• Task details: In the records below, lay out as a numbered list the lines in the stretch from the one containing "Open the medicalmcq.in link in the footer" through the one containing "tap(241, 29)", leaving out any blank lines.
==== Records provided
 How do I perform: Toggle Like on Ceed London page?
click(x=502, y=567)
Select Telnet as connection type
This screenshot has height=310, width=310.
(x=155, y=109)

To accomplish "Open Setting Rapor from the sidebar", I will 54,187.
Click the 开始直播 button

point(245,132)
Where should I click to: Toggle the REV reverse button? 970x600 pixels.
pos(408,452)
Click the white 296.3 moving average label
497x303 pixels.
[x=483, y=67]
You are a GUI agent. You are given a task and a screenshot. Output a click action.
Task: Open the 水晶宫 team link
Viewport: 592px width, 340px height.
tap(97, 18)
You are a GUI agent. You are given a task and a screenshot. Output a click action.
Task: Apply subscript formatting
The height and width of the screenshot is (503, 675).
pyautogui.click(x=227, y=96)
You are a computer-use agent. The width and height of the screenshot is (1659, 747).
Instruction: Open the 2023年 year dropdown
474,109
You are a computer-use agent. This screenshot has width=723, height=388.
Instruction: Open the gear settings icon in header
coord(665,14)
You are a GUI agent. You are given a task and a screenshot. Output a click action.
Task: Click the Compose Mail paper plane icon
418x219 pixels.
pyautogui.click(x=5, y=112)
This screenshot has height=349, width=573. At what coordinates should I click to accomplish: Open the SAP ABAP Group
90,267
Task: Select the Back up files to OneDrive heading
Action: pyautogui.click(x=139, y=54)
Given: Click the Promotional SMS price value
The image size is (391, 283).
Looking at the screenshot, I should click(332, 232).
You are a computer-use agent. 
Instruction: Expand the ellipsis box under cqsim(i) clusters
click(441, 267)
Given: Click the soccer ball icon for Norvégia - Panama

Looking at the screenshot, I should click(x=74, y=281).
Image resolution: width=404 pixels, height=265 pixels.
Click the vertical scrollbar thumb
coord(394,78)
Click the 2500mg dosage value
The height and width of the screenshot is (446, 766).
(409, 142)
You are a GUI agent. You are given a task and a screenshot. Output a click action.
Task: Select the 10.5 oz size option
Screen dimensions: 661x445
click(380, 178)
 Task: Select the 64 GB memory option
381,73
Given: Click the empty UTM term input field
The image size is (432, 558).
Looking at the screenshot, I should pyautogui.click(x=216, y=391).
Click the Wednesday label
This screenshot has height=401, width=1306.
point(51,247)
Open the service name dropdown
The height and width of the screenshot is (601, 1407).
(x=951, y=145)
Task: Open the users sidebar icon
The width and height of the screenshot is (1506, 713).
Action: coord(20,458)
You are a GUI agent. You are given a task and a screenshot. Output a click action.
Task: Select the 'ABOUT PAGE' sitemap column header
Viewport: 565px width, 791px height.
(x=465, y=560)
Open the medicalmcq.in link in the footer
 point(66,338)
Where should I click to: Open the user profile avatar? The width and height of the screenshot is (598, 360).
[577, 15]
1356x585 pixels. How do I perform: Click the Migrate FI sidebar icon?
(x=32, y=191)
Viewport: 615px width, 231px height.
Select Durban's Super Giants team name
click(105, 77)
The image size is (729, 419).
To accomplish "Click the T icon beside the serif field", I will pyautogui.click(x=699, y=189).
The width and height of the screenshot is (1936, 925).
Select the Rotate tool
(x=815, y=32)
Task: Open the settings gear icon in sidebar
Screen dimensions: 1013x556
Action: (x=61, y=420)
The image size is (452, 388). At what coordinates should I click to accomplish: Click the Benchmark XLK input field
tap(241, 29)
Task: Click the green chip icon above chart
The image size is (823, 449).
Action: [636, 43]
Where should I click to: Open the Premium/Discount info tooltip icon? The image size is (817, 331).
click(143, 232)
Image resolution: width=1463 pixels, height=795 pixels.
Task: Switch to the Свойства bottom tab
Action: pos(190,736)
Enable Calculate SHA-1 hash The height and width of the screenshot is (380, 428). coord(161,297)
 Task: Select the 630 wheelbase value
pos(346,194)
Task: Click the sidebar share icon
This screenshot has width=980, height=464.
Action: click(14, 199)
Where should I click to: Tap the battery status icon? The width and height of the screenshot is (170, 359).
========
• The completed task:
1. Open the medicalmcq.in link in the footer
2.  point(66,338)
3. Where should I click to: Open the user profile avatar? The width and height of the screenshot is (598, 360).
4. [577, 15]
5. 1356x585 pixels. How do I perform: Click the Migrate FI sidebar icon?
6. (x=32, y=191)
7. Viewport: 615px width, 231px height.
8. Select Durban's Super Giants team name
9. click(105, 77)
10. The image size is (729, 419).
11. To accomplish "Click the T icon beside the serif field", I will pyautogui.click(x=699, y=189).
12. The width and height of the screenshot is (1936, 925).
13. Select the Rotate tool
14. (x=815, y=32)
15. Task: Open the settings gear icon in sidebar
16. Screen dimensions: 1013x556
17. Action: (x=61, y=420)
18. The image size is (452, 388). At what coordinates should I click to accomplish: Click the Benchmark XLK input field
19. tap(241, 29)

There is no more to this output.